__Direction__: Copy the lines of the records below word for word, starting at the line that contains "Image resolution: width=1456" and ending after the line that contains "coord(60,306)". Leave out the pictures.

__Screen grounding records__:
* * *
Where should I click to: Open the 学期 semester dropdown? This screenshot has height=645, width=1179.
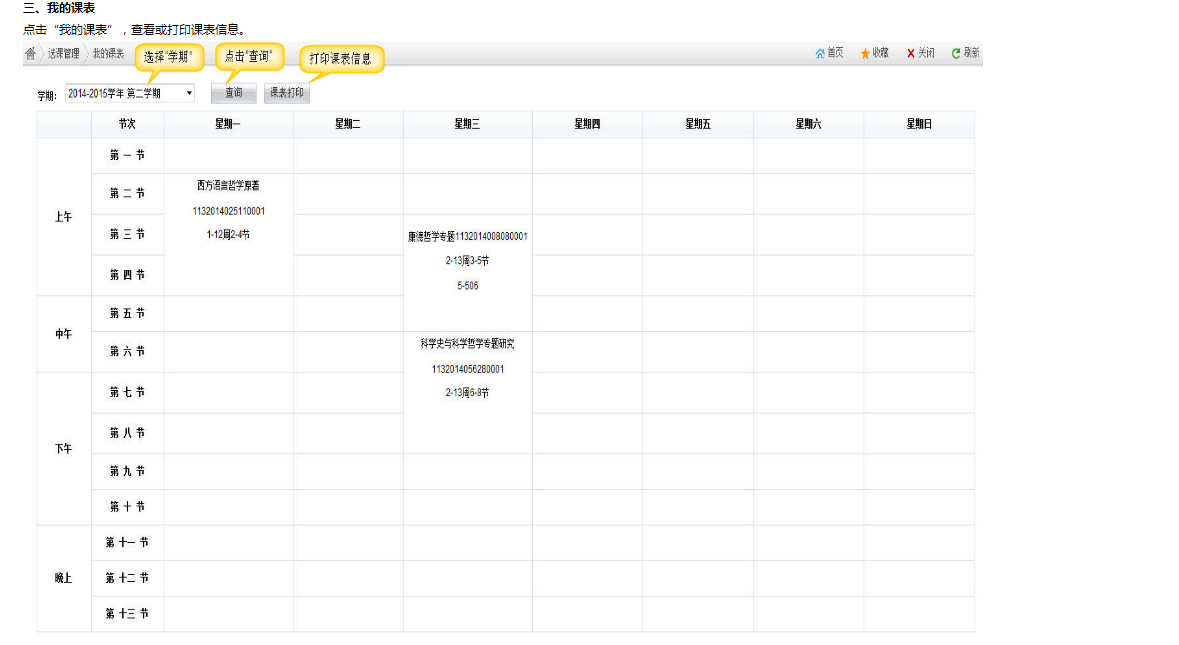point(130,94)
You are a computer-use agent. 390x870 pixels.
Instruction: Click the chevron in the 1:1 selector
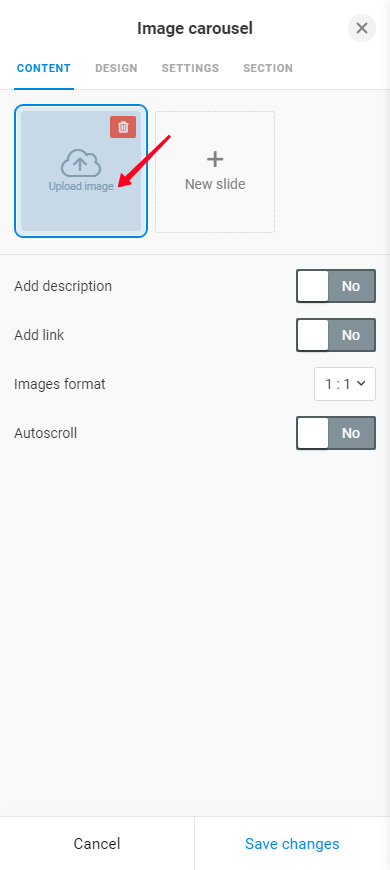coord(361,383)
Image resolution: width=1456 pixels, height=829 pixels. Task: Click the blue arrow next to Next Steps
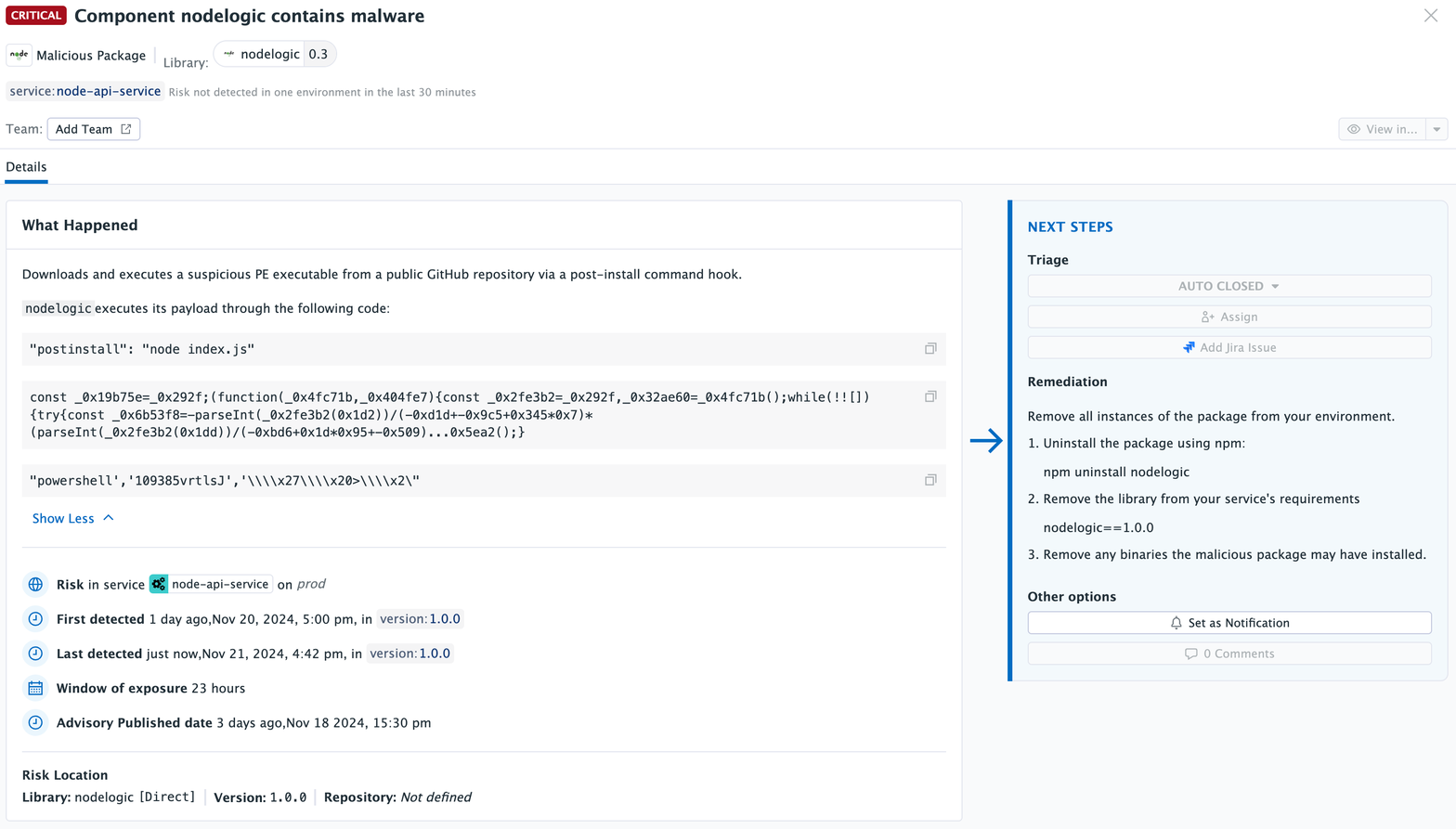986,440
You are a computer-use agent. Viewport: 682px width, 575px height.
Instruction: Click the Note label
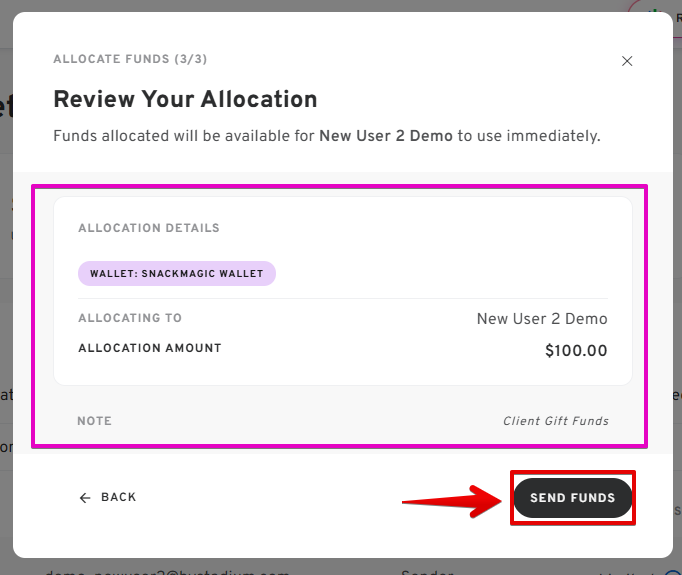pos(94,421)
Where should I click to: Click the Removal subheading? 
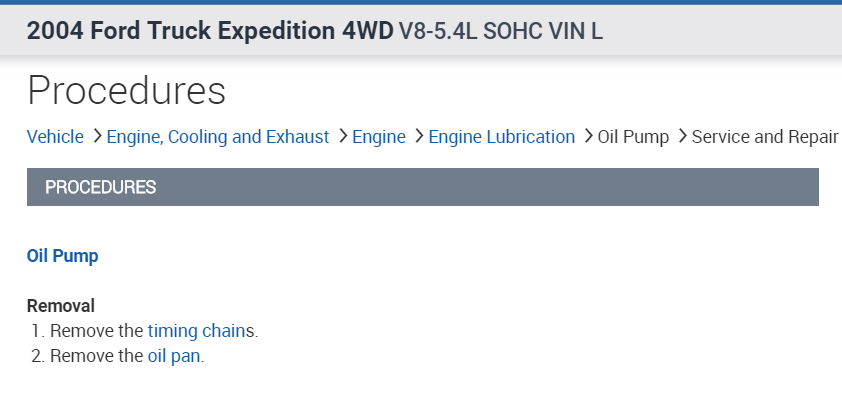coord(60,306)
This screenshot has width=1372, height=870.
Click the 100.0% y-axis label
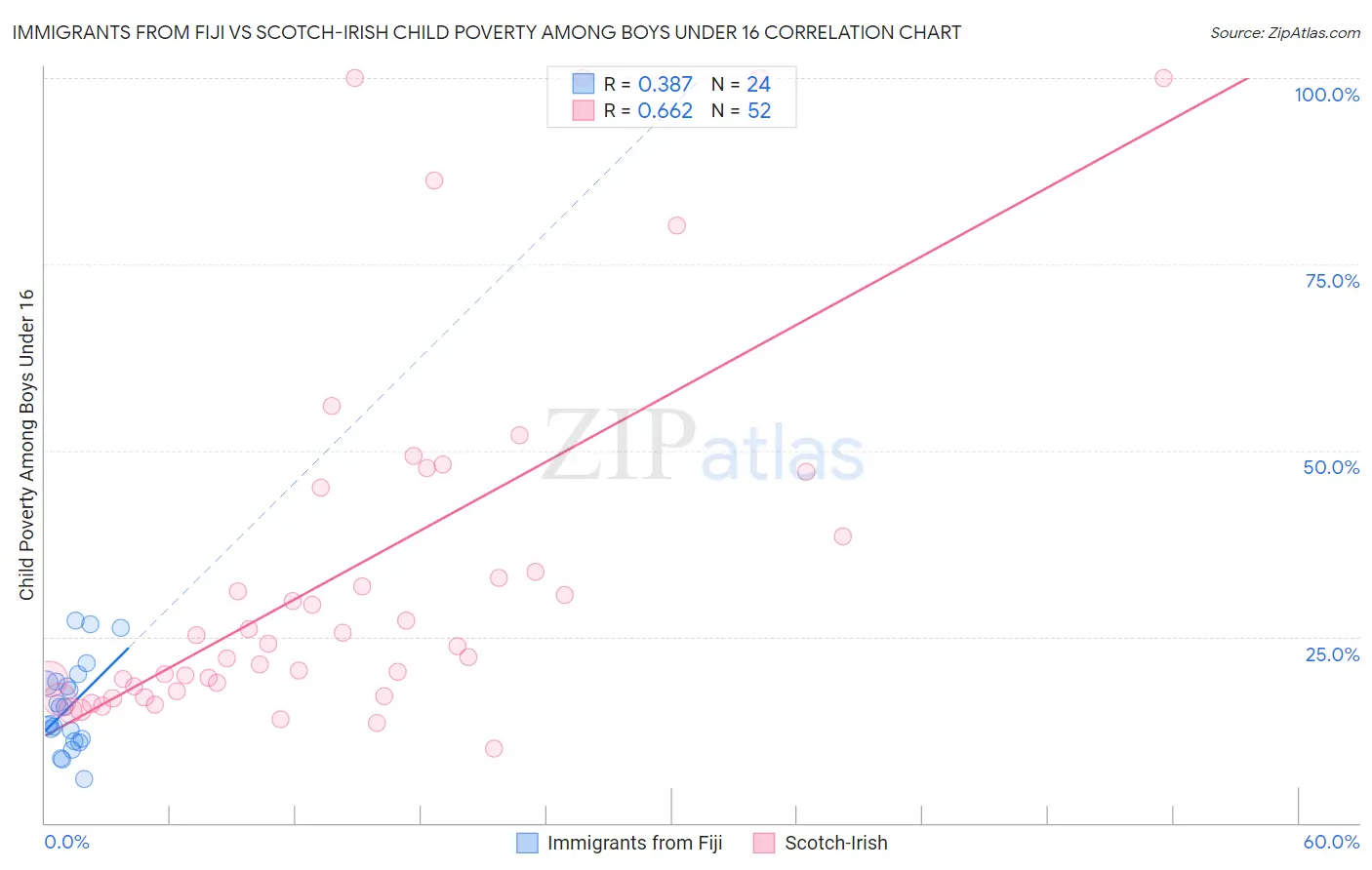[1327, 95]
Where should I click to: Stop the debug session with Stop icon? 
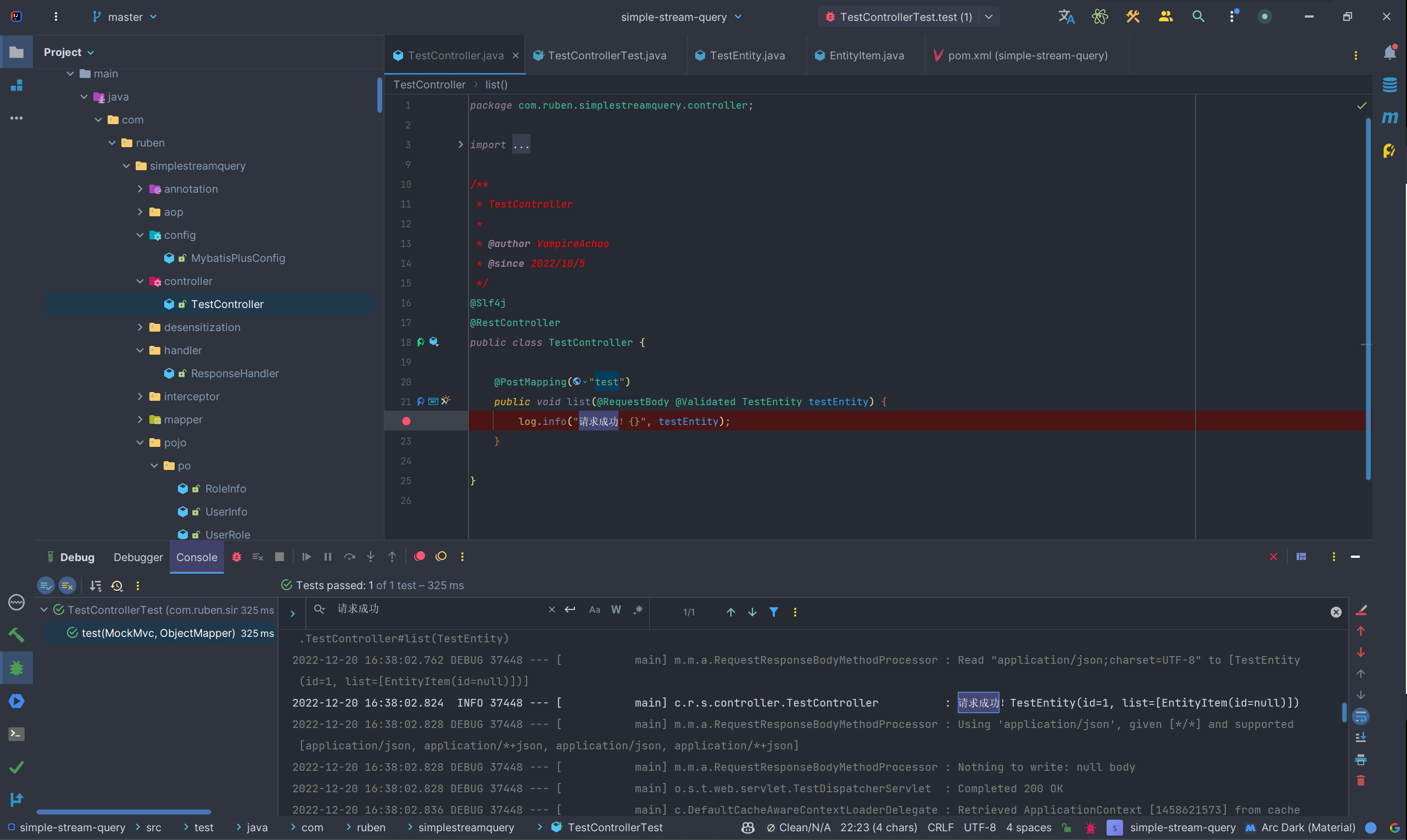279,557
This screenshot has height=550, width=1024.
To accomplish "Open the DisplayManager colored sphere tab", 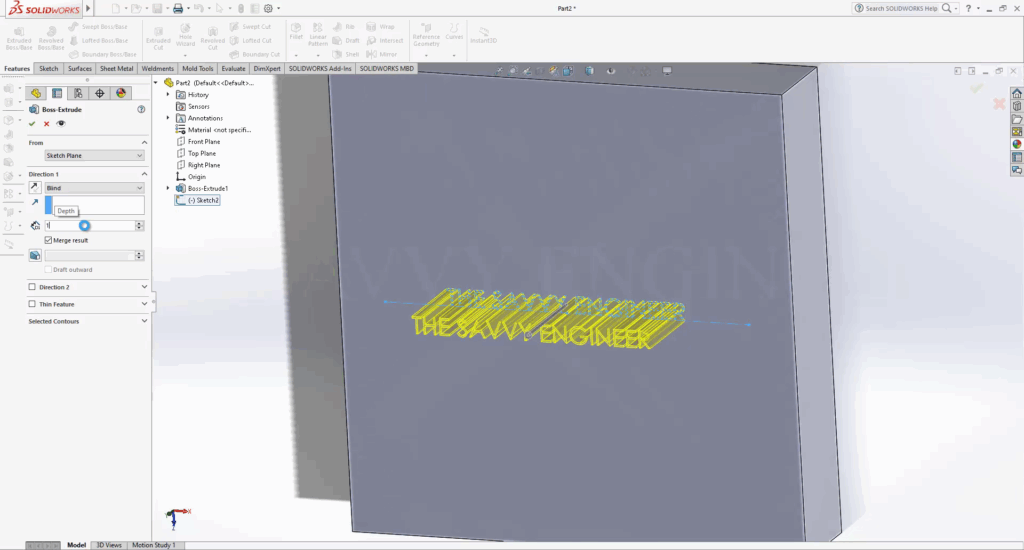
* * *
__Correct result__:
Image resolution: width=1456 pixels, height=829 pixels. Task: Click the blue arrow next to Next Steps
986,440
You are a computer-use agent. Viewport: 682px width, 575px height.
Instruction: Click the Note label
pos(94,421)
Where should I click to: Click the Removal subheading? 
coord(60,306)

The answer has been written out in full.